People with HIV fear unfair treatment in courts

The issue of testing is linked to HIV criminalization, advocates argue, because not knowing one is HIV-positive is a defense in most cases.

But lack of testing can have a negative impact on efforts to stop the spread of the virus. In the U.S., an estimated 20 percent of people living with HIV are unaware of their status, and this group is more likely to be the source for new infections.

Laurel Sprague and Trevor Hoppe describe their HIV criminalization studies.

Information released from an analysis of HIV prosecutions in Michigan indicates the fears related to the criminal justice system may not be misplaced.

Trevor Hoppe, a University of Michigan Ph.D. student, is working on a dissertation in which he has evaluated the trial transcripts of 26 HIV prosecution cases in Michigan, and media reports of four other cases. Michigan makes it a felony to know one is HIV-positive and fail to disclose that status before any sexual penetration, “however slight.”

The review did not include cases from Detroit and Wayne county — where the majority of the state’s HIV cases reside — due to a lack of information available to review, Hoppe said.

Hoppe said that one piece of information from his analysis that “surprised” him was the portrayal of HIV as a “death sentence” in courtrooms.

The analysis found that while care and treatment of HIV has changed the course of the disease since the disclosure law was enacted in 1988, the courts continue to refer to HIV infection as deadly and a death sentence — often rejecting the medical evidence showing with antiretroviral treatment an HIV-positive person can live a near normal lifespan.

The analysis also found that actual transmission of the virus was alleged in only two of the cases.

He said he found the testimony of health officials in many of the cases were “wild things about HIV they had no business making claims about.”

Of the cases reviewed, Hoppe identified 18 cases where references to death for those infected with HIV were used in court, compared with 12 cases that did not feature what he called “analogies of death.” The greatest frequency of death analogies came between 2007 and 2010, a decade after antiretroviral medications had transformed HIV into a chronic, manageable health condition.

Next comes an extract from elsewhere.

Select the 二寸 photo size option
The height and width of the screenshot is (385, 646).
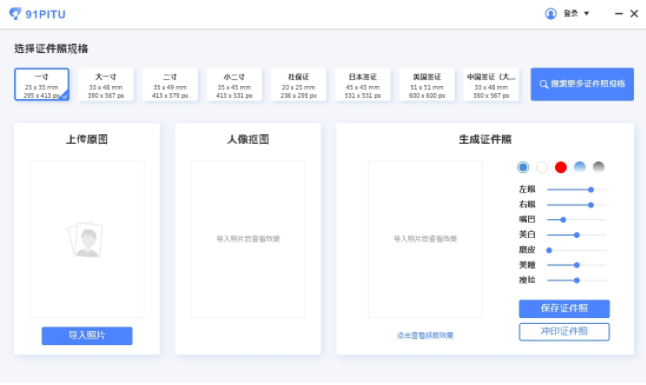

“You might expect to see that in cases before 1995, before protease inhibitors [drugs that control the virus] were introduced that really radically transformed how HIV was experienced in the sense that there were no effective treatments before them,” Hoppe says. “The courtroom has really not been affected by that shift. It’s still a death sentence [to the courts]. Not disclosing is still considered and compared to attempted murder.”

Sprague says Hoppe’s study bolsters the findings of her survey, calling them “incredibly important.”

“These are not unreasonable fears,” says Sprague. “It’s that actually people living with HIV probably aren’t safe, that the legal system probably won’t protect them, that the legal system probably won’t take into account the advances that have happened since 1996, not mention the advances in the last couple of years.”

Hoppe also identified apparent anomalies in the demographics of defendants in Michigan’s HIV cases.

Black men who have sex with women, while representing only 14 percent of people living with HIV in the counties he sampled, accounted for 41 percent of the criminal cases, he found.

“Conversely, white men who have sex with men make up about 15 percent of the defendants I identified, but they make up 39 percent of the HIV-positive people in the area,” he says, adding that “more research is needed to better understand that disparity.”